WRITTEN TASK:
Retype the lines exactly as they stand, from the line containing "Open the 常见问题 menu item" through the line containing "coord(29,72)", with both of those lines included.

START DATA EXCERPTS

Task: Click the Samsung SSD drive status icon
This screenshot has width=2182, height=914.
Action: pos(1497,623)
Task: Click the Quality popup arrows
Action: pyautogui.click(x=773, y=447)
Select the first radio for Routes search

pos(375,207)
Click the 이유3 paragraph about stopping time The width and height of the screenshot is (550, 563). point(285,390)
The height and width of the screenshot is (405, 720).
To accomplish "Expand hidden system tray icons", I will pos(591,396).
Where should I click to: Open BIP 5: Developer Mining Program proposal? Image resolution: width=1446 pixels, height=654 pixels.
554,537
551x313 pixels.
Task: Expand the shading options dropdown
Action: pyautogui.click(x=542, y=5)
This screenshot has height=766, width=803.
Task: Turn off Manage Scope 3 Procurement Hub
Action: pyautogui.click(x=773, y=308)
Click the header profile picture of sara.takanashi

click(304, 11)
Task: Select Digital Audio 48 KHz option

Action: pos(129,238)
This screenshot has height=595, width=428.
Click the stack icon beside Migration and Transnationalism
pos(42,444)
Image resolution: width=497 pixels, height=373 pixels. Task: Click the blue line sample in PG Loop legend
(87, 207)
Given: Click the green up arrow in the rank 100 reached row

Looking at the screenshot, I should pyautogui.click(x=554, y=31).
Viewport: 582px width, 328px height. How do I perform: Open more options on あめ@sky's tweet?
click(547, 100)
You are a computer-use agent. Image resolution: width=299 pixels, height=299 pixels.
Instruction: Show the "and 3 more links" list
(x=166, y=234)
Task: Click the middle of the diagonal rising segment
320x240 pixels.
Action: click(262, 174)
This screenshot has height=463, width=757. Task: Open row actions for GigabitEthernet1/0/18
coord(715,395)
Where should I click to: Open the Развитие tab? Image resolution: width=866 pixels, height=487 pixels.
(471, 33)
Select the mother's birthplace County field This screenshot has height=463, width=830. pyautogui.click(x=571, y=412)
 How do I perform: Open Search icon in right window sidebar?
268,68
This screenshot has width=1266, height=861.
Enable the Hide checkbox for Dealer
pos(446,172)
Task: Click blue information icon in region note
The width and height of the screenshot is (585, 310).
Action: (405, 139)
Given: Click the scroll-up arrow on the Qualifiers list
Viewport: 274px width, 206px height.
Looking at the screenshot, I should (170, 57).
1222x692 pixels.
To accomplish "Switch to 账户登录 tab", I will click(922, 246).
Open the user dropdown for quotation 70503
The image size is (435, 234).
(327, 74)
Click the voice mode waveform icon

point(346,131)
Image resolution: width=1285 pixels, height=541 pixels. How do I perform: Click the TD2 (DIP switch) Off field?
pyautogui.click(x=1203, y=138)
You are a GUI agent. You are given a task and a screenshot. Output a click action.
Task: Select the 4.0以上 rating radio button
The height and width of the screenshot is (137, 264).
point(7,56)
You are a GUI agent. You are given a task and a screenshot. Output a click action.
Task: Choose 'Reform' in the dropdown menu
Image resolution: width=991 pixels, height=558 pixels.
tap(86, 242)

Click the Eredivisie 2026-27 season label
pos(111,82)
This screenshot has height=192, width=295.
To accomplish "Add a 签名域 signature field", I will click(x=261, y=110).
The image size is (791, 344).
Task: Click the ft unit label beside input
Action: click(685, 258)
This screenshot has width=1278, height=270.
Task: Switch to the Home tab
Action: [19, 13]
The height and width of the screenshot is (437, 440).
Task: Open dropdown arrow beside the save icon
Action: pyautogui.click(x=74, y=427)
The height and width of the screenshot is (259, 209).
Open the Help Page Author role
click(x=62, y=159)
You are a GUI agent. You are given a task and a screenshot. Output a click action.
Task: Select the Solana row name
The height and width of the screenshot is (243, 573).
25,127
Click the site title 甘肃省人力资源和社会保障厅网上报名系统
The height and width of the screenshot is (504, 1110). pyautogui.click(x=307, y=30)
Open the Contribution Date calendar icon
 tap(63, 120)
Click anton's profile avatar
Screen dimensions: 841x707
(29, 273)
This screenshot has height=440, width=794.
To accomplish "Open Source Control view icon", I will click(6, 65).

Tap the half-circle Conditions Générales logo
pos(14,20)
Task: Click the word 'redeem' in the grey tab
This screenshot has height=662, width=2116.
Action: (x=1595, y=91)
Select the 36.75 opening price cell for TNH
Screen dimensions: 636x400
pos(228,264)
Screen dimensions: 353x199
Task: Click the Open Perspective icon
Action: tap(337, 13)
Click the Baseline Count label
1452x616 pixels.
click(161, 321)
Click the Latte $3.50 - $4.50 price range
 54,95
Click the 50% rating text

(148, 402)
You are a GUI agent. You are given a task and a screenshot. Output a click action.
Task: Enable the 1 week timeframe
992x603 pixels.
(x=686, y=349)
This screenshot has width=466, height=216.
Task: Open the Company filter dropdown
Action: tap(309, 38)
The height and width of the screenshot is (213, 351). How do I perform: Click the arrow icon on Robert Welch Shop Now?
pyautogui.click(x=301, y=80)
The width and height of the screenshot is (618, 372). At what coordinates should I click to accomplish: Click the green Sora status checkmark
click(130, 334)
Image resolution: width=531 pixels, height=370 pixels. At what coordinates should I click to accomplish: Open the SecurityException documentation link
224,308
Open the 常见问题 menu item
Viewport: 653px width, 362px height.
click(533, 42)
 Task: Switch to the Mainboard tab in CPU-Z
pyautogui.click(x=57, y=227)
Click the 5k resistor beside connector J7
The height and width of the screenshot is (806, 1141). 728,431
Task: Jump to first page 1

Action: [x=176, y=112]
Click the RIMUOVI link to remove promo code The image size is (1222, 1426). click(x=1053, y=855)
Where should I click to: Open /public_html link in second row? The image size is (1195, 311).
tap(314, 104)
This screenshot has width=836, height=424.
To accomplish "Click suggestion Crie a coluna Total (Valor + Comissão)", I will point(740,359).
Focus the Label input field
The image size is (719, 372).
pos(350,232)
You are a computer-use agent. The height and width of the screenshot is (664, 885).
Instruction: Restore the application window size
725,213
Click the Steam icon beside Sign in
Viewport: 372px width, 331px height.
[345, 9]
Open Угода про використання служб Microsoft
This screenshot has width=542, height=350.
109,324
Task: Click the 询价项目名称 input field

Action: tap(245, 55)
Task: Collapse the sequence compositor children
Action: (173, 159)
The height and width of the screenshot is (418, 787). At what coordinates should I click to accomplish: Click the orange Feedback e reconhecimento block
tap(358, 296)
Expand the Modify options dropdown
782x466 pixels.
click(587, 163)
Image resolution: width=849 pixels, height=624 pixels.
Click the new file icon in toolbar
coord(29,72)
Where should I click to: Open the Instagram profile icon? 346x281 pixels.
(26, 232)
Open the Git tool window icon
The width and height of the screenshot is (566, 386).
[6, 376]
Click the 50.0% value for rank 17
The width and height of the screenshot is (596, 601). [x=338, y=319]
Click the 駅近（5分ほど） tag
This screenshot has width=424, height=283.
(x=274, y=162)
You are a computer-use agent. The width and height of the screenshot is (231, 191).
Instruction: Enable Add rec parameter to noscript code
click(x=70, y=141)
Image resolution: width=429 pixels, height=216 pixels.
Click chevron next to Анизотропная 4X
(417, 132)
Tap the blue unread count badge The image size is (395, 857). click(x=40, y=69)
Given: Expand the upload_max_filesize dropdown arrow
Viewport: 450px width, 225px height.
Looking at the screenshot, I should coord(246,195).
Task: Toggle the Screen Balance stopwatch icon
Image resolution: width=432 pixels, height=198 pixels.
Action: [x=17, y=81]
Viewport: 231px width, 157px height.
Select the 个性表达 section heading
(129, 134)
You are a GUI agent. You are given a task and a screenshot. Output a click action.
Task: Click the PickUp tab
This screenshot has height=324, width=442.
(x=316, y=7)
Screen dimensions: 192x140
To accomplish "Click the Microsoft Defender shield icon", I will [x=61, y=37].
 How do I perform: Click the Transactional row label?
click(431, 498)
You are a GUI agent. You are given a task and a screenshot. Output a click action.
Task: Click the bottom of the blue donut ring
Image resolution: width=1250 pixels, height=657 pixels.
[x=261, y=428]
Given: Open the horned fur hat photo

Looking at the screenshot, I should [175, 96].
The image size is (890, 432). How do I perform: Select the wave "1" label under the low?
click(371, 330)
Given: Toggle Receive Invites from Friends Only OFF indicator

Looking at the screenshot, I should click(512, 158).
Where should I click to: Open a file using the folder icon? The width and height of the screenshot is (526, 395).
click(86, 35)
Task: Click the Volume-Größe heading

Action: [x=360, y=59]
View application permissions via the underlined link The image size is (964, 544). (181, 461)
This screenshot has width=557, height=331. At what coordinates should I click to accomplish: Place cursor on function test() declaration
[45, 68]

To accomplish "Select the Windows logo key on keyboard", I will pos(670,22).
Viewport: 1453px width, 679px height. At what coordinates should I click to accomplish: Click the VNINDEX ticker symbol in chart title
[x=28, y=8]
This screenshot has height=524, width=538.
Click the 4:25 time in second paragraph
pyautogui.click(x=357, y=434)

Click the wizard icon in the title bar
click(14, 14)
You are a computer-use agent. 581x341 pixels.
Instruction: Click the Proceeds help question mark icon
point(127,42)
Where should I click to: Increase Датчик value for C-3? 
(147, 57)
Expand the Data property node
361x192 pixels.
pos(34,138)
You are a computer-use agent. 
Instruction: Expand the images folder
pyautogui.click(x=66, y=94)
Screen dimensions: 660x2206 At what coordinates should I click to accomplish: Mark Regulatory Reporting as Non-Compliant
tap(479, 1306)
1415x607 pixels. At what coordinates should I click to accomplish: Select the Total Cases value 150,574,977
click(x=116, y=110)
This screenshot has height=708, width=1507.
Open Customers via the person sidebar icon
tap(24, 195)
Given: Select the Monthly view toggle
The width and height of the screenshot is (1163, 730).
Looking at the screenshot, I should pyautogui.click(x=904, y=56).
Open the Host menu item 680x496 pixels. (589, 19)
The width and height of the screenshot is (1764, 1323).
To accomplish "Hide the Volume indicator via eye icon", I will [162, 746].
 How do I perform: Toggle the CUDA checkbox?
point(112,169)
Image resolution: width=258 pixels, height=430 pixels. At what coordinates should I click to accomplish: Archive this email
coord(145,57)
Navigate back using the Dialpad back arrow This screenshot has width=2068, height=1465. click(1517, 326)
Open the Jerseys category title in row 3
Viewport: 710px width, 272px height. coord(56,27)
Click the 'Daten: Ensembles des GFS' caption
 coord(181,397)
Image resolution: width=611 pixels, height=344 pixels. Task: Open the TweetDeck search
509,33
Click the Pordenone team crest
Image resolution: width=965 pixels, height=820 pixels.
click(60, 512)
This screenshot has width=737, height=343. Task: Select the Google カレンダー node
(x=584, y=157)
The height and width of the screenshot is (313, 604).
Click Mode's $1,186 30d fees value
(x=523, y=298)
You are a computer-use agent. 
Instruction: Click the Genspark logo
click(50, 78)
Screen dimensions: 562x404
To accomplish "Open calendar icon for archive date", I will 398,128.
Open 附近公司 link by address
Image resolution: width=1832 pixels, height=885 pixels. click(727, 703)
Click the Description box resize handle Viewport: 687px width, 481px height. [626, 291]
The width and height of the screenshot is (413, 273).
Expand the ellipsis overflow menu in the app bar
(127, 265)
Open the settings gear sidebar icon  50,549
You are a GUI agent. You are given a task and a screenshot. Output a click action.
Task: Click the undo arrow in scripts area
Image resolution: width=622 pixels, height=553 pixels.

END DATA EXCERPTS

RESULT:
Open the 常见问题 menu item
Viewport: 653px width, 362px height.
click(533, 42)
 Task: Switch to the Mainboard tab in CPU-Z
pyautogui.click(x=57, y=227)
Click the 5k resistor beside connector J7
The height and width of the screenshot is (806, 1141). 728,431
Task: Jump to first page 1

Action: [x=176, y=112]
Click the RIMUOVI link to remove promo code The image size is (1222, 1426). click(x=1053, y=855)
Where should I click to: Open /public_html link in second row? The image size is (1195, 311).
tap(314, 104)
This screenshot has width=836, height=424.
To accomplish "Click suggestion Crie a coluna Total (Valor + Comissão)", I will point(740,359).
Focus the Label input field
The image size is (719, 372).
pos(350,232)
You are a computer-use agent. The height and width of the screenshot is (664, 885).
Instruction: Restore the application window size
725,213
Click the Steam icon beside Sign in
Viewport: 372px width, 331px height.
[345, 9]
Open Угода про використання служб Microsoft
This screenshot has width=542, height=350.
109,324
Task: Click the 询价项目名称 input field

Action: tap(245, 55)
Task: Collapse the sequence compositor children
Action: (173, 159)
The height and width of the screenshot is (418, 787). At what coordinates should I click to accomplish: Click the orange Feedback e reconhecimento block
tap(358, 296)
Expand the Modify options dropdown
782x466 pixels.
click(587, 163)
Image resolution: width=849 pixels, height=624 pixels.
Click the new file icon in toolbar
coord(29,72)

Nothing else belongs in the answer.